BEAUHARNAIS Alexandre de (1760-1794) général et homme politique, premier mari de l'impératrice Joséphine. L.S. «Alexandre Beauharnois president» et manuscrit avec corrections et additions autographes, 1791-1793 ; 1 et 4 pages...

Estimation : 500 - 700
Adjudication : 180 €
Description
in-fol. 25 juin 1791, comme président de l'Assemblée nationale, au Maire de Versailles le Dr Jean-François Coste : «J'écris à l'instant, en vertu d'un décret de l'Assemblée nationale, au Directoire du Département de Seine-et-Oise, pour lui prescrire la marche qu'il doit suivre relativement au voyage de M. Thierry à Paris»... Manuscrit : Proclamation du général Alexandre Beauharnois aux Soldats de l'armée du Rhin, daté de Wissembourg 30 juin l'an 2 [1793], avec des corrections et ajouts autographes.«Vous dont le courage s'indigne de notre repos, dont l'esprit se révolte au récit de la continuation des troubles de l'Intérieur et de la durée des espérances de nos ennemis, écoutez avec confiance la voix d'un de vos frères d'armes qu'un même intérêt lie à votre gloire, lie au maintien de l'indépendance de la République, la voix d'un de vos concitoyens dont le voeu le plus ardent est de partager tous vos dangers, et dont le sentiment le plus tendre est de ne vous quitter jamais. [...] restez inébranlables à votre poste, fermez l'oreille aux traîtres comme aux lâches, deffendez-vous surtout de cette précipitation dangereuse qui vous expose à être quelques fois les meurtriers de vos camarades ; et puisqu'enfin nous avons tous fait le serment de vivre libre ou de mourir, attendons la mort au poste de l'honneur avec ce calme d'un Républicain qui voit dans sa fin avec jouissance le principe d'un bien pour sa patrie.
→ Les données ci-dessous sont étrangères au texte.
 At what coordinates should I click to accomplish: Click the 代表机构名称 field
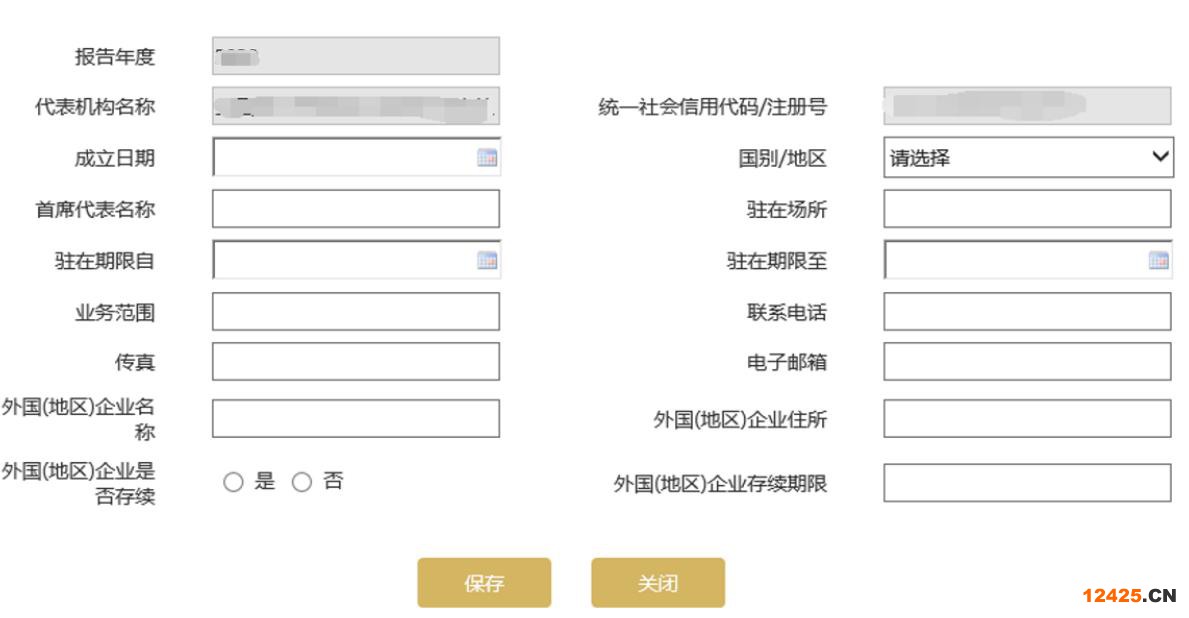tap(355, 104)
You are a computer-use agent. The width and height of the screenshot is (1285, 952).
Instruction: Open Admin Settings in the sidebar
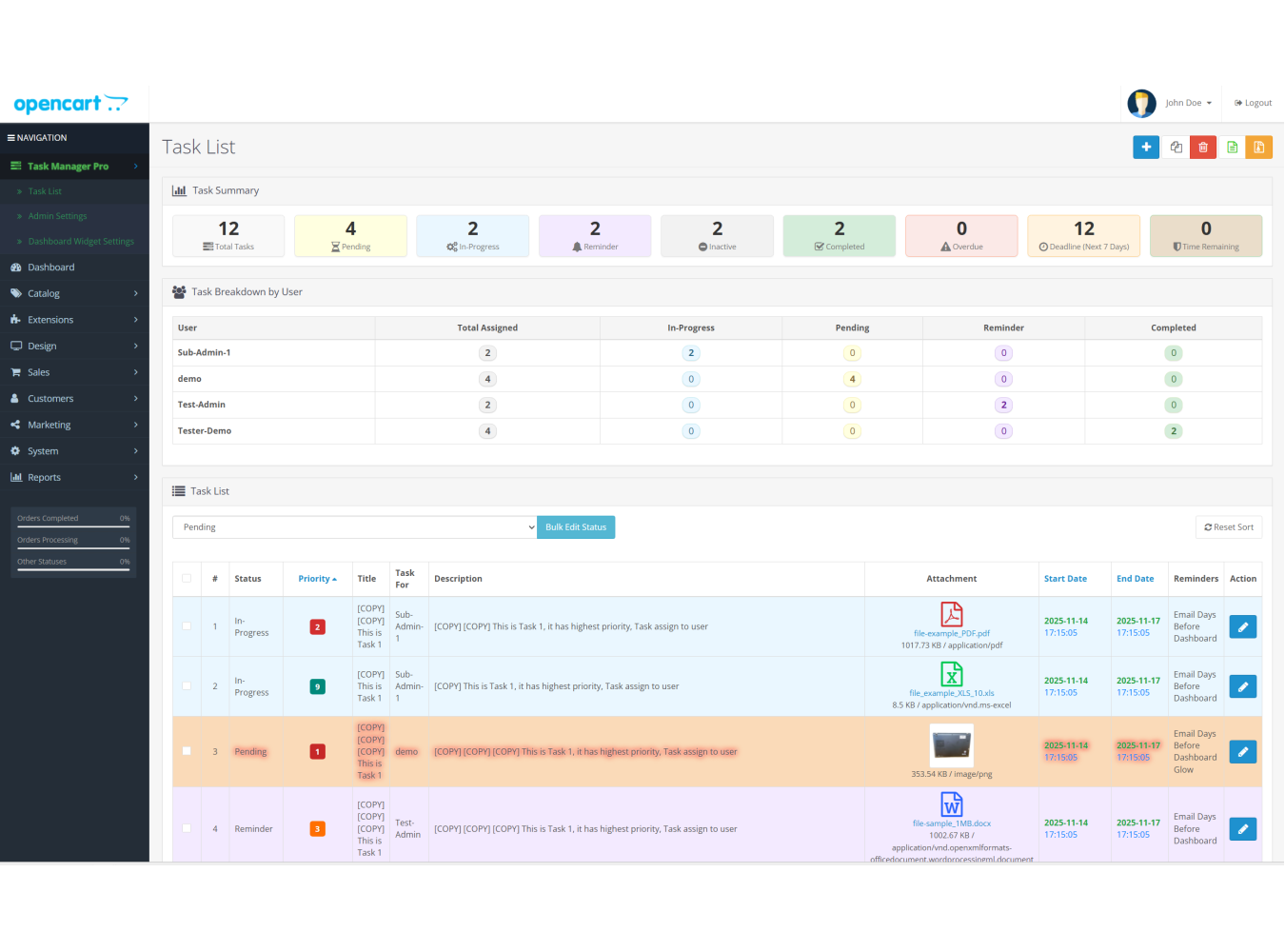pos(57,216)
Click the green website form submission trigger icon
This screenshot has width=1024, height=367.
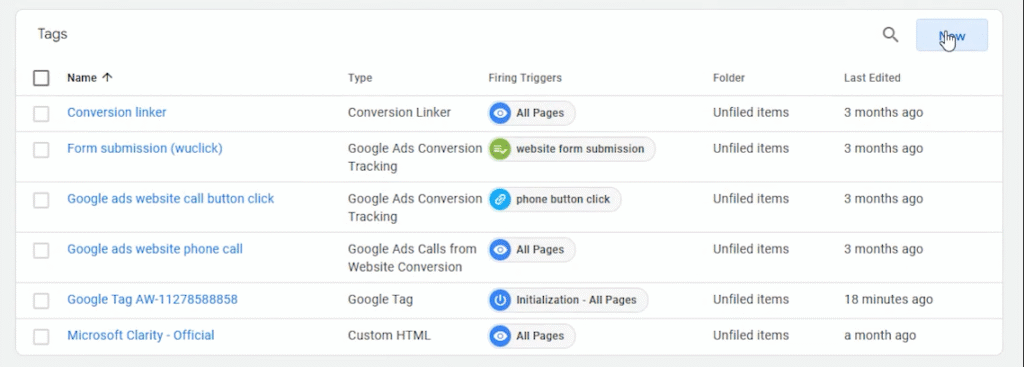[500, 149]
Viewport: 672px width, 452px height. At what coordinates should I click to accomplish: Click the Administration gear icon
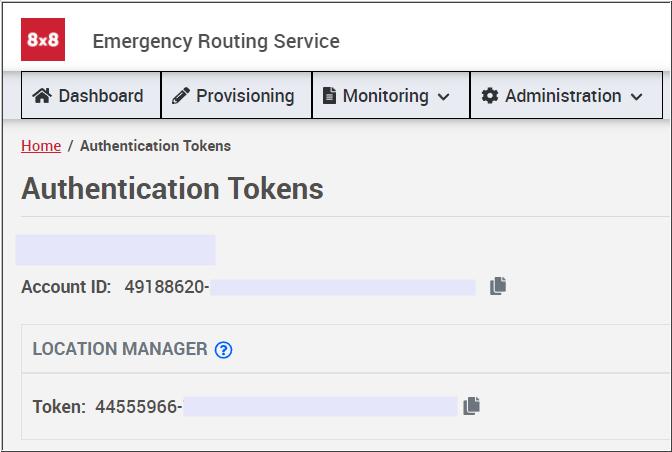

Vendons enfin notre vie bien chère et surtout ne laissons profaner la terre de la liberté par les sattelites de la tirannie qu'après que tout notre sang versé sur le champ de bataille aura tracé ces mots qui feront renaître d'autres défenseurs, ces mots dictés par le dévouement du courage et du civisme ; ces mots : fidèles à leurs serments et dignes du nom français ils sont morts jusqu'au dernier». On joint un exemplaire imprimé de ce texte (Strasbourg, Imprimerie du Courrier de Strasbourg ; 4 p. in-4).